Allen T J, Baker P F
J Physiol. 1986 Sep;378:77-96. doi: 10.1113/jphysiol.1986.sp016208.
Experiments are described in which Ca efflux is monitored in axons under voltage clamp. As Ca efflux consists of more than one component, conditions were sought where one component predominates. Thus external Na-dependent Ca efflux can be studied in relative isolation either at pH 9.0 or in fully poisoned axons immersed in Ca-free media; external Ca-dependent Ca efflux can be studied in fully poisoned axons immersed in Na-free media and the Na-independent, energy requiring, pump is best examined in Na and Ca-free sea waters. Both in unpoisoned axons at pH 9.0 and fully poisoned axons at pH 7.8, the external Na-dependent Ca efflux is activated by hyperpolarization and inhibited by depolarization. Depolarizations achieved either electrically or by exposure to high K are roughly comparable and the inhibition brought about by high K can largely be removed by electrical hyperpolarization to the initial resting potential. In both Na sea waters and choline sea waters containing 100 mM-Na, Ca efflux is increased e-fold over approximately 50 mV. In choline sea water, external Ca-dependent Ca efflux from fully poisoned axons is unaffected by voltage over the range -80 to -30 mV. But addition of K or Li activates the flux and this activation is increased by hyperpolarization and decreased by depolarization, suggesting that the activating cation may also be transported into the axon.
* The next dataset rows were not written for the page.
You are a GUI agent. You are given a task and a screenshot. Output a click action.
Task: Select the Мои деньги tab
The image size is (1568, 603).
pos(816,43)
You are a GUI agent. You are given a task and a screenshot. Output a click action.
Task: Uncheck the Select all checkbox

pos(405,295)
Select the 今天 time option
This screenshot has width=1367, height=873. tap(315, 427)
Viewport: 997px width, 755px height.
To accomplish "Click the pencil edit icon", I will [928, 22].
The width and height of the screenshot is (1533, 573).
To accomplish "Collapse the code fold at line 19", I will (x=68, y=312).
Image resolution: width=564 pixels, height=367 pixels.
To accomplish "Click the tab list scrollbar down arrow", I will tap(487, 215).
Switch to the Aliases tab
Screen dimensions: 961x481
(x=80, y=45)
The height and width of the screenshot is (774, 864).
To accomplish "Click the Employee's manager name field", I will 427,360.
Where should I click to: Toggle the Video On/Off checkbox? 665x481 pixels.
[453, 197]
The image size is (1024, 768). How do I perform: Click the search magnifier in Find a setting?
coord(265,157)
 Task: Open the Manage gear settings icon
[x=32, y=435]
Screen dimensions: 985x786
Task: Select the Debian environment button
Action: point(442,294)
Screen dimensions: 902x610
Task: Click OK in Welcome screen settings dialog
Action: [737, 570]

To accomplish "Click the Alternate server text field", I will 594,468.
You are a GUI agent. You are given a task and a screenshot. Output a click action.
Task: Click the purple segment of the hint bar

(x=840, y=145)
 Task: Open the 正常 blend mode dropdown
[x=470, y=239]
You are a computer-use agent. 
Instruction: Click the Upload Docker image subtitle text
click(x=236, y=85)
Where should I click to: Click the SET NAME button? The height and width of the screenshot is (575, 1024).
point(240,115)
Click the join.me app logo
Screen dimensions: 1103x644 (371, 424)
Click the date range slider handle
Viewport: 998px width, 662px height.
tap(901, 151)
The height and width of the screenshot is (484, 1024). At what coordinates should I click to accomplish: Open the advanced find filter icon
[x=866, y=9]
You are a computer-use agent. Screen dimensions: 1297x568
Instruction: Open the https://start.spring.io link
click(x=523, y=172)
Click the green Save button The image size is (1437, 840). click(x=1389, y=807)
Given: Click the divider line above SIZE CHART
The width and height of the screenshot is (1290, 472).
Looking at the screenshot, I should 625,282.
The Na-independent, energy-requiring, flux is inhibited by electrical hyperpolarization and stimulated by electrical depolarization. External K also stimulates the flux and part of this stimulation can be removed by electrical hyperpolarization. These data show that the energy-dependent pump is sensitive to membrane potential in the physiological range and suggest that it may be an electrogenic process. The finding that voltage affects the energy-dependent (uncoupled) pump and external Na-dependent fluxes in opposite directions may help explain why the total Ca efflux from intact axons responds to potential in a very variable manner.
本文描述了在电压钳制下监测轴突中钙外流的实验。由于钙外流由多个成分组成,因此需要寻找一种成分占主导的条件。因此,可以在pH 9.0的环境中或在浸泡于无钙培养基中的完全中毒轴突中相对独立地研究外部钠依赖性钙外流;可以在浸泡于无钠培养基中的完全中毒轴突中研究外部钙依赖性钙外流,而在无钠和无钙的海水中可以最好地检测不依赖钠、需要能量的泵。在pH 9.0的未中毒轴突和pH 7.8的完全中毒轴突中,外部钠依赖性钙外流均由超极化激活,由去极化抑制。通过电刺激或暴露于高钾实现的去极化大致相当,高钾引起的抑制作用在很大程度上可通过电超极化恢复到初始静息电位而消除。在含有100 mM钠的钠海水和胆碱海水中,钙外流在约50 mV范围内增加了e倍。在胆碱海水中,完全中毒轴突的外部钙依赖性钙外流在-80至-30 mV范围内不受电压影响。但是添加钾或锂会激活通量,这种激活通过超极化增加,通过去极化减少,这表明激活阳离子也可能被转运到轴突中。不依赖钠、需要能量的通量受到电超极化的抑制,受到电去极化的刺激。外部钾也刺激通量,这种刺激的一部分可通过电超极化消除。这些数据表明,能量依赖性泵在生理范围内对膜电位敏感,并表明这可能是一个生电过程。电压以相反方向影响能量依赖性(解偶联)泵和外部钠依赖性通量这一发现,可能有助于解释为什么完整轴突的总钙外流对电位的反应方式非常多变。